Excerpt to read ->
******
One year after the Federal Bureau of Investigation launched a probe into the Pulse nightclub attack, the agency continues to seek answers about gunman Omar Mateen and his actions leading up to the deadliest shooting in modern U.S. history.
"The FBI is grateful for the heroic work of the first responders and for the teams of doctors and nurses who worked tirelessly that night to save lives," FBI spokeswoman Andrea Aprea said.
The FBI declined to comment on the Pulse investigation, citing Department of Justice policy and the pending trial of Mateen's wife, Noor Salman, which is scheduled to begin in March 2018.
Salman is currently locked up in an undisclosed Central Florida jail on federal charges of obstruction of justice and aiding a terrorist organization. She has pleaded not guilty.
The FBI has not indicated when it will close its investigation into the Pulse attack.
As with all other officer-involved shootings, the Orlando Police Department launched an internal investigation into 11 police officers who took part in a gun battle with Mateen.
Officers fatally shot the gunman after breaching the back wall of the nightclub with explosives and an armored vehicle.
******
Activity list ->
1) Extract from the Pulse investigation article everything from "One year after" down to "the Pulse attack.".
2) In the Pulse investigation article, when is the trial of Noor Salman scheduled to begin?
3) Write the next part of the Pulse investigation article, picking up after its final sentence.
The entries that come next have no connection to the Pulse investigation article.

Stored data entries
******
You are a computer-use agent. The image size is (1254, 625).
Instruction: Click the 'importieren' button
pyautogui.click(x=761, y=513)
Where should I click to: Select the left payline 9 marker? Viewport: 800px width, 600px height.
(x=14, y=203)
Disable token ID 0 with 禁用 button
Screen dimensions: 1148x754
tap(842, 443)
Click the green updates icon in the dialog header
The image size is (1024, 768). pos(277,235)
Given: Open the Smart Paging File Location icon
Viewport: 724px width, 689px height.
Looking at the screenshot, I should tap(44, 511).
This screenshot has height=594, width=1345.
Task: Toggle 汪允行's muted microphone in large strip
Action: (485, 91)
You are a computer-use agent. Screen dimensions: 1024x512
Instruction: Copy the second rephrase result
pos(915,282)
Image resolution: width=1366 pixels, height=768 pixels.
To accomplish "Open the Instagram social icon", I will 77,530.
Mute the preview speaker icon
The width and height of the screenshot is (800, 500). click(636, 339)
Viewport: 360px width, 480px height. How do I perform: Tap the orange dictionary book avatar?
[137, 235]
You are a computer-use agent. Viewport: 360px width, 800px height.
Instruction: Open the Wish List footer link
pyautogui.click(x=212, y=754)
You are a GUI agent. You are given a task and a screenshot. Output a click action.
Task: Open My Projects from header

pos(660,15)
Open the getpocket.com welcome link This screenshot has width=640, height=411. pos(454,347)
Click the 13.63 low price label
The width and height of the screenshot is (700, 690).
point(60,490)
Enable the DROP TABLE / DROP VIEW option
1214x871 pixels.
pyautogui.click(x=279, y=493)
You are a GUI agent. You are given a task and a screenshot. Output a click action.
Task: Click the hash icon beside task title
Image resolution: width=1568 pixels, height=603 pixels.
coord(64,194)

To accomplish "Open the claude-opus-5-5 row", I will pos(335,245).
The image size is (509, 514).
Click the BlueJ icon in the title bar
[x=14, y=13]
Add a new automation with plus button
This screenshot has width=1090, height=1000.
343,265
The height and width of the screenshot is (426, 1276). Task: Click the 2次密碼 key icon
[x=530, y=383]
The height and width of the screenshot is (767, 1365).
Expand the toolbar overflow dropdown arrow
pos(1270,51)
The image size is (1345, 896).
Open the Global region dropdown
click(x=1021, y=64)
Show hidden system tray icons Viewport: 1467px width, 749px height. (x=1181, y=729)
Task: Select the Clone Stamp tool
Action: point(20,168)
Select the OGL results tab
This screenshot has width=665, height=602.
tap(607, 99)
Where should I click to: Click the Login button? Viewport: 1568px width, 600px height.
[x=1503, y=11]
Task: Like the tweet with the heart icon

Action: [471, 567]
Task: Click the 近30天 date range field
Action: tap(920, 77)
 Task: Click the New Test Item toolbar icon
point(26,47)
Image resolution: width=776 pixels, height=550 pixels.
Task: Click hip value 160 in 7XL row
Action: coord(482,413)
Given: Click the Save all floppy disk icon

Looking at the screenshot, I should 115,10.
******
Answers ->
1)
One year after the Federal Bureau of Investigation launched a probe into the Pulse nightclub attack, the agency continues to seek answers about gunman Omar Mateen and his actions leading up to the deadliest shooting in modern U.S. history.
"The FBI is grateful for the heroic work of the first responders and for the teams of doctors and nurses who worked tirelessly that night to save lives," FBI spokeswoman Andrea Aprea said.
The FBI declined to comment on the Pulse investigation, citing Department of Justice policy and the pending trial of Mateen's wife, Noor Salman, which is scheduled to begin in March 2018.
Salman is currently locked up in an undisclosed Central Florida jail on federal charges of obstruction of justice and aiding a terrorist organization. She has pleaded not guilty.
The FBI has not indicated when it will close its investigation into the Pulse attack.

2) March 2018

3)
Although those officers have returned to regular duty, OPD's review of their actions will remain open until the FBI completes its investigation, a spokeswoman for the department said.
The Florida Department of Law Enforcement also conducted an investigation into the June 12, 2016 attack. That state agency completed its work about two months later.
The FDLE turned over its investigative report to the Orange-Osceola State Attorney's Office, which will determine whether police officers used the proper level of force under Florida law.
However, the State Attorney's Office will not begin to review the officers' actions until it receives the FBI's final investigative report, according to a spokeswoman.
The City of Orlando, Orange County government and the Orange County Sheriff's Office have no open investigations or internal reviews associated with the Pulse attack, according to representatives with those agencies.